In 2016, Egyptian football officials called him "Jewish" and a "Zionist" — not as a compliment — after he donated boots to a charity there. By 2019, he was playing a friendly in Tel Aviv in front of a sold-out Bloomfield Stadium crowd that included Israel's president, scoring on a night that BDS protesters had tried to cancel. And in 2020, he signed a three-year deal as brand ambassador for OrCam, an Israeli assistive tech company — not his first Israeli commercial tie, either, having previously represented Tel Aviv-based Sirin Labs.

These aren't coincidences stacking up. They're a consistent pattern across twelve years.

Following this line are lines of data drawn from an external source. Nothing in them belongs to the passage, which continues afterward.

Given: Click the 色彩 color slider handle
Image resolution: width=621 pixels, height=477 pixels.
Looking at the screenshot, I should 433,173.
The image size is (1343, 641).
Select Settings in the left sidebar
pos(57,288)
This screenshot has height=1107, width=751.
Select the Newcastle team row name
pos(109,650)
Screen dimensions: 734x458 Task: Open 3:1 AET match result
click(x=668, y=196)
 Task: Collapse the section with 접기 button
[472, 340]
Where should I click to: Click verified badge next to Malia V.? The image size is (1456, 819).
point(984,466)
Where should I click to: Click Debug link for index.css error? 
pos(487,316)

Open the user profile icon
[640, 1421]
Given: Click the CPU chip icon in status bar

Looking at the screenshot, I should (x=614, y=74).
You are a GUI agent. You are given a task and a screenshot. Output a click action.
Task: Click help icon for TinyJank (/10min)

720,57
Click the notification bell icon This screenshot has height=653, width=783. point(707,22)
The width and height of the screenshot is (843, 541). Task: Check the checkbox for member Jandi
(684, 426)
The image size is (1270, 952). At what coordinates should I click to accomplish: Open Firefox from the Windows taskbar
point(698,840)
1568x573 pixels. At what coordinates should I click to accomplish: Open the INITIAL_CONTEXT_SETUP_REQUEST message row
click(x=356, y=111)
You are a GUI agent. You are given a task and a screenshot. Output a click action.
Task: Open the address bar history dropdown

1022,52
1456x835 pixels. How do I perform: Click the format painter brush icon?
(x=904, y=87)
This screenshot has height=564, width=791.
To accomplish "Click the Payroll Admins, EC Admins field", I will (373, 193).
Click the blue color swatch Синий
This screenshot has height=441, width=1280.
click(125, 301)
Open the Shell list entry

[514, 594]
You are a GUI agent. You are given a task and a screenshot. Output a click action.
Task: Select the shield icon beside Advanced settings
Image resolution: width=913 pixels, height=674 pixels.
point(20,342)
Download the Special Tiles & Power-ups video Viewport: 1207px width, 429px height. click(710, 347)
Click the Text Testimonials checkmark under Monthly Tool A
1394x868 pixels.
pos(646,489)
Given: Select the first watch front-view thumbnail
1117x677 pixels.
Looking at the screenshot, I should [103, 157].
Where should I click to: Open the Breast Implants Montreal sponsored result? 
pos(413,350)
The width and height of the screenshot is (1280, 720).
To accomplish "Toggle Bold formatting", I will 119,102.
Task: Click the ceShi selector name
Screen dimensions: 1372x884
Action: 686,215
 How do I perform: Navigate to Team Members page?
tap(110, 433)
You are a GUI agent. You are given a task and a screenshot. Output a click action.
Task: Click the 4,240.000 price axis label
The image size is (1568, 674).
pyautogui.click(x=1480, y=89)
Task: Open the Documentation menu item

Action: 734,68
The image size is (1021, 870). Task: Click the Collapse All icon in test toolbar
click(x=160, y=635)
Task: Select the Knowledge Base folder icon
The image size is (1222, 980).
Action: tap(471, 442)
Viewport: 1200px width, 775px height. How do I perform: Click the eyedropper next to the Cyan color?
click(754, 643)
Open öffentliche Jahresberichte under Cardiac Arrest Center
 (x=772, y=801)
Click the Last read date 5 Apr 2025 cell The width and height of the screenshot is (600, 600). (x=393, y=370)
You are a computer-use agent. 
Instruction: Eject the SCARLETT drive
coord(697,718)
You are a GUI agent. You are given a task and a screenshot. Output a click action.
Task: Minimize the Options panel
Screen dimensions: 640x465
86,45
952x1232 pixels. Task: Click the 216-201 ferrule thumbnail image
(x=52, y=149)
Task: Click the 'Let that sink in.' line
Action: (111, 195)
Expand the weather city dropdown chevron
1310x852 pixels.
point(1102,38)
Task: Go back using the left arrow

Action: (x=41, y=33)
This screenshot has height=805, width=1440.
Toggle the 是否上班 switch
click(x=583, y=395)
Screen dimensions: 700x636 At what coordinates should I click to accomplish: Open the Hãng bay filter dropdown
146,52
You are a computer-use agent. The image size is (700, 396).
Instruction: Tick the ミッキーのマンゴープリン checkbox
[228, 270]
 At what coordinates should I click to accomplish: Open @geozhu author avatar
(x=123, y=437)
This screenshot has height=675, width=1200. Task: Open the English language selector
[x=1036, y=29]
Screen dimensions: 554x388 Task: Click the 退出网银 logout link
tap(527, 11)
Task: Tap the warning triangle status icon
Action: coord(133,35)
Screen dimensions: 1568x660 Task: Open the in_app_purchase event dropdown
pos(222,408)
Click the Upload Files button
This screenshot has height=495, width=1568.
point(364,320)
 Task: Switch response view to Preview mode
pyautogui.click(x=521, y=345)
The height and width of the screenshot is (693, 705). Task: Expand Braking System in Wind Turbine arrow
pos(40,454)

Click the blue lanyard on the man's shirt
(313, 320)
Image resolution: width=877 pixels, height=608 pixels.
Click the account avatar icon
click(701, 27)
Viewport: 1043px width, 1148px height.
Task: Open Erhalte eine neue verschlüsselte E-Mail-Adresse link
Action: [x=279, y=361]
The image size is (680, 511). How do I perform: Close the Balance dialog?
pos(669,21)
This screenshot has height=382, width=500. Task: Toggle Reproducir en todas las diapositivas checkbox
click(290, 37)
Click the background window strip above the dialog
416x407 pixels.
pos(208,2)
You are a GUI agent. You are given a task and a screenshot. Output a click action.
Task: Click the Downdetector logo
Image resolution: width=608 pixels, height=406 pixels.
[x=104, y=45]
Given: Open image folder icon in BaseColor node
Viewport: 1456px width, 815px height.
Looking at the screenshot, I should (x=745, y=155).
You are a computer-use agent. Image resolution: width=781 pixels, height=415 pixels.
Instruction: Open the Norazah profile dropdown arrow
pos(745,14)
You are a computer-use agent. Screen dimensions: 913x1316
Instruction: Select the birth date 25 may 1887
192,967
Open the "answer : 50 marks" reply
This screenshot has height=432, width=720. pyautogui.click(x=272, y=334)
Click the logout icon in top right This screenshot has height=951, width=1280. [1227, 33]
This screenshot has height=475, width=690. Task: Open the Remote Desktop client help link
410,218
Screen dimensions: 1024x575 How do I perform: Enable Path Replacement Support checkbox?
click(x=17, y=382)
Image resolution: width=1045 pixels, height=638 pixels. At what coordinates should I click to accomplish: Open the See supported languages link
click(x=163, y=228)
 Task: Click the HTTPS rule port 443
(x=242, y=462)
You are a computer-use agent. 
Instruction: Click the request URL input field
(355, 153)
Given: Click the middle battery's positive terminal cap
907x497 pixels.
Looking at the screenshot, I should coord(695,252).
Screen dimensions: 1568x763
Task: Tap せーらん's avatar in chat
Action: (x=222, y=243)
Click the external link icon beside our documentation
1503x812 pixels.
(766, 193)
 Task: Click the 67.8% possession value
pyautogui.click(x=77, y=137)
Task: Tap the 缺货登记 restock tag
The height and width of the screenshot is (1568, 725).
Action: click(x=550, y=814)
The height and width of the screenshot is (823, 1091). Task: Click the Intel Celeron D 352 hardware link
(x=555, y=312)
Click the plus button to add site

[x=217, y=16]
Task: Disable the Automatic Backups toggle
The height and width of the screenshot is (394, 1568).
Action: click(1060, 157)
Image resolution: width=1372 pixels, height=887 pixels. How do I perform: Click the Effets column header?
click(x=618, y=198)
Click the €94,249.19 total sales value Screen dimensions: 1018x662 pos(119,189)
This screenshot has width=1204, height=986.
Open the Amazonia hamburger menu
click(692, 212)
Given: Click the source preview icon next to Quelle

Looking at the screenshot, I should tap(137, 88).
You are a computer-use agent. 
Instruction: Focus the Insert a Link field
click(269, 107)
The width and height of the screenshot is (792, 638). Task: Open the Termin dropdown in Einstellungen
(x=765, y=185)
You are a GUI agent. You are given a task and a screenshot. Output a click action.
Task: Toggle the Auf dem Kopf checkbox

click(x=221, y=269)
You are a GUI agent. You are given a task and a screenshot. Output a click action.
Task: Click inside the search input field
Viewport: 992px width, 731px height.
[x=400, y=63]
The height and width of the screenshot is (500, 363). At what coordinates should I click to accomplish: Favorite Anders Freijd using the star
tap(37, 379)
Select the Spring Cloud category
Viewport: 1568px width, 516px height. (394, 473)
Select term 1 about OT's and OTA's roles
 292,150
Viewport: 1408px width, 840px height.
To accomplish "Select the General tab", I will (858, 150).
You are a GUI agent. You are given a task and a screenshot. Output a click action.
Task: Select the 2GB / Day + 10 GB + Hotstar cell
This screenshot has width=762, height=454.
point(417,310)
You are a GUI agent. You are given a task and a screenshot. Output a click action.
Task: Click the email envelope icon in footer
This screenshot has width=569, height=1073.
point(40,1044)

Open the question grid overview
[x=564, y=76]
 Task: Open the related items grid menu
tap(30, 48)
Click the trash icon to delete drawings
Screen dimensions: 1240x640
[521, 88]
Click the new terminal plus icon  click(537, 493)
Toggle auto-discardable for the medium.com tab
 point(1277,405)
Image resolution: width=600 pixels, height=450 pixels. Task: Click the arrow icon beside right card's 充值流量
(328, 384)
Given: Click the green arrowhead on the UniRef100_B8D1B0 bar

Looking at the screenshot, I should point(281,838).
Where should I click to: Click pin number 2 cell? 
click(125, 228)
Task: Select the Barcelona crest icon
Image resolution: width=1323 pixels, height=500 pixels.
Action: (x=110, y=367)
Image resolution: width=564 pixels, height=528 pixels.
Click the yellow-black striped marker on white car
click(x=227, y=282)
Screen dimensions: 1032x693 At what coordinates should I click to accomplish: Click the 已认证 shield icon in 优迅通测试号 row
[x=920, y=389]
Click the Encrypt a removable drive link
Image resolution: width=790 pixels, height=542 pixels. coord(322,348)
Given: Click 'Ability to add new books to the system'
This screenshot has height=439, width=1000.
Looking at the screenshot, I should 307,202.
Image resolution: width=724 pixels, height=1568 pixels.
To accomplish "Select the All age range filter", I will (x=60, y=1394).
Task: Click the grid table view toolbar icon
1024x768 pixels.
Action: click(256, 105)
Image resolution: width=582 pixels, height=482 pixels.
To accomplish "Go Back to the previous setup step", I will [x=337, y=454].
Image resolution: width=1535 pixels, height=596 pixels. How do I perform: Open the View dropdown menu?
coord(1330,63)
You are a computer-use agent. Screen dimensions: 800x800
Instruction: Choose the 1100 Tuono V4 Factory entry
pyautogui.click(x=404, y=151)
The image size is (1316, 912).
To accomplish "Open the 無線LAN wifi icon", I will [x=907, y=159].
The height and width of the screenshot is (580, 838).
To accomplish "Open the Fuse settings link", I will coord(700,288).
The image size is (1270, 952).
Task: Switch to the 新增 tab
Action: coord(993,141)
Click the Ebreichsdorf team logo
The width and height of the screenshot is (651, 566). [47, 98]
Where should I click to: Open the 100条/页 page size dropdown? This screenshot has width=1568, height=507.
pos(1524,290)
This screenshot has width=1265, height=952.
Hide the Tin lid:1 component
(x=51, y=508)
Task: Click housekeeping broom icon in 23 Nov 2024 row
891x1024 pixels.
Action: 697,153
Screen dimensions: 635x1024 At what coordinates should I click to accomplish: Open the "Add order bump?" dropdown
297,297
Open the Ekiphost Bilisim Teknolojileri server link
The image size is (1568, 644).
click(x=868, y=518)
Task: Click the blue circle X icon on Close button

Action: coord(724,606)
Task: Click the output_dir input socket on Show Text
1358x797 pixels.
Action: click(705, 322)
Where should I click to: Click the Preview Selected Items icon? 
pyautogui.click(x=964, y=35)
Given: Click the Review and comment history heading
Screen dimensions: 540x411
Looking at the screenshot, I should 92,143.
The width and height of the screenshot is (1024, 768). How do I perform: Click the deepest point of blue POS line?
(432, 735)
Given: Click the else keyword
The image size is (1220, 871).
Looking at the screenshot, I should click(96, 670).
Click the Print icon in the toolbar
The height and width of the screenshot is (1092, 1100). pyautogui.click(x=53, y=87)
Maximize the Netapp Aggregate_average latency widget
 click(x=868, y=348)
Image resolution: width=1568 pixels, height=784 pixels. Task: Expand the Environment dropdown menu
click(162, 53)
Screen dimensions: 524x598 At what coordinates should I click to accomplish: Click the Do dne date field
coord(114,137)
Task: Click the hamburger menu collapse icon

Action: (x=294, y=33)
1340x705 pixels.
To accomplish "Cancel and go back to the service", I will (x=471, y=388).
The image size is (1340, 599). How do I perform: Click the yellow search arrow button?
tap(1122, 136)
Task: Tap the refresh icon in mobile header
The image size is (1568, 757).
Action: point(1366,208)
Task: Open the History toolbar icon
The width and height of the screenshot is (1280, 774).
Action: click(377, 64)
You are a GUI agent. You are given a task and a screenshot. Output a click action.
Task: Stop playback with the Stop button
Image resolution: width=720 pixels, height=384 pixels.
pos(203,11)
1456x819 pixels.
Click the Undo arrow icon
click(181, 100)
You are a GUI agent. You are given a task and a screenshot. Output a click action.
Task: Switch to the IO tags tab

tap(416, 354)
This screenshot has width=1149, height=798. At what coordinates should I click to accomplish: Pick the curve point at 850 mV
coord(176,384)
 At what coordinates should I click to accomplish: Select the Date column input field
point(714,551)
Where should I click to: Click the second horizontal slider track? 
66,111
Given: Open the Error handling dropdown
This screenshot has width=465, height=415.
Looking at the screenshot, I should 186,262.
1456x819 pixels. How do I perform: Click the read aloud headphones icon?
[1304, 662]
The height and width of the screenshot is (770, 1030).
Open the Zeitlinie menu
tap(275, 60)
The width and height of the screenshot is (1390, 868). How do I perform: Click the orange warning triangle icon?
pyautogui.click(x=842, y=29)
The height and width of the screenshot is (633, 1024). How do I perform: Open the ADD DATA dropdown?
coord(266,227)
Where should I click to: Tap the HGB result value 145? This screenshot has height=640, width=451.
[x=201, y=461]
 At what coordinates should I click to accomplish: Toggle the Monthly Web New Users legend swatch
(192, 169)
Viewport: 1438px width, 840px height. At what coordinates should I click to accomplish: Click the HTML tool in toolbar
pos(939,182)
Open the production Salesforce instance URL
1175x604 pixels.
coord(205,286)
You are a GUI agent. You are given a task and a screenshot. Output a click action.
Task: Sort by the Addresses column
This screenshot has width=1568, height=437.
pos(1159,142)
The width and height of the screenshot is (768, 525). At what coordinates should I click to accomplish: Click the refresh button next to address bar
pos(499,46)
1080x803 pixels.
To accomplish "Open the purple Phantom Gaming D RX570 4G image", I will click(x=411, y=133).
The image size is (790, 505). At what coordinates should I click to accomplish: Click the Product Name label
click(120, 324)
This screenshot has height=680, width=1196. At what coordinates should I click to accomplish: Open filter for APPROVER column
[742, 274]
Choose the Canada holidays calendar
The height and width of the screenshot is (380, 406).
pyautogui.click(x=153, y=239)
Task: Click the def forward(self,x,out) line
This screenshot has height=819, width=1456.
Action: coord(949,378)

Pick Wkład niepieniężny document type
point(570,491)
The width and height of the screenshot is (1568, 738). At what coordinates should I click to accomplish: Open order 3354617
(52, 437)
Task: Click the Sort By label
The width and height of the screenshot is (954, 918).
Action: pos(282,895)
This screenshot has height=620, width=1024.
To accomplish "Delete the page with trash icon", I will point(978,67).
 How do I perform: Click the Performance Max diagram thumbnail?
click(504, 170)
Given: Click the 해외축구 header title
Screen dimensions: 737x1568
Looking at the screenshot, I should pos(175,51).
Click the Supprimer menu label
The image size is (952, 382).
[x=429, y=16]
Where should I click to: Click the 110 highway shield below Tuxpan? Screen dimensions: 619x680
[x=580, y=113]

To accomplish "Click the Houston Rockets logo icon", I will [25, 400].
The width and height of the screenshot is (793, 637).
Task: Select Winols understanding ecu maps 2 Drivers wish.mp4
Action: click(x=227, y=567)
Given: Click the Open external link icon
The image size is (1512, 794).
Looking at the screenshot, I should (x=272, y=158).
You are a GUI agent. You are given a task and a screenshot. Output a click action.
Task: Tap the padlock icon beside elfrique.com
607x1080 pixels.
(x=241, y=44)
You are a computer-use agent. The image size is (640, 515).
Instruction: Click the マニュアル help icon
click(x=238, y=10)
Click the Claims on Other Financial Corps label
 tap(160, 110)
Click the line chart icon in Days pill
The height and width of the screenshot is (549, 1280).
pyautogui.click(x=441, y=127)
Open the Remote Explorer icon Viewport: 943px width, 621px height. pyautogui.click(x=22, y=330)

October 7 and the moment that cut through everything

Nothing in Messi's political orbit hits quite like what happened at Kibbutz Nir Oz on October 7, 2023. Ninety-year-old Esther Cunio, originally from Argentina, told a Hamas militant who had come to take her: "I'm from where Messi is from." It likely saved her life.

That story — a grandmother invoking football's biggest name to survive a terrorist attack — stripped away any abstraction. Messi's connection to this conflict stopped being a PR footnote and became something raw and human.

His own responses have been characteristically minimal. That's his way. But critics on both sides have filled the silence for him — Palestinian TikTok accounts urging Argentina to lose the World Cup, Algerian analysts citing shadowy lobbies, Israeli fans claiming him as one of their own.

For Argentina's World Cup odds, none of this touches the pitch. But the noise around the team has reached a volume that goes well beyond football, and with every Messi goal — including the hat-trick against Algeria that reignited this whole debate — it gets louder.

FIFA suspended Palestinian football official Jibril Rajoub for a year in 2018 after he called on fans to burn Messi jerseys over a planned friendly with Israel. A cancelled match, a geopolitical row, a year-long ban — and Messi barely said a word through any of it.

He doesn't need to. The story writes itself around him regardless.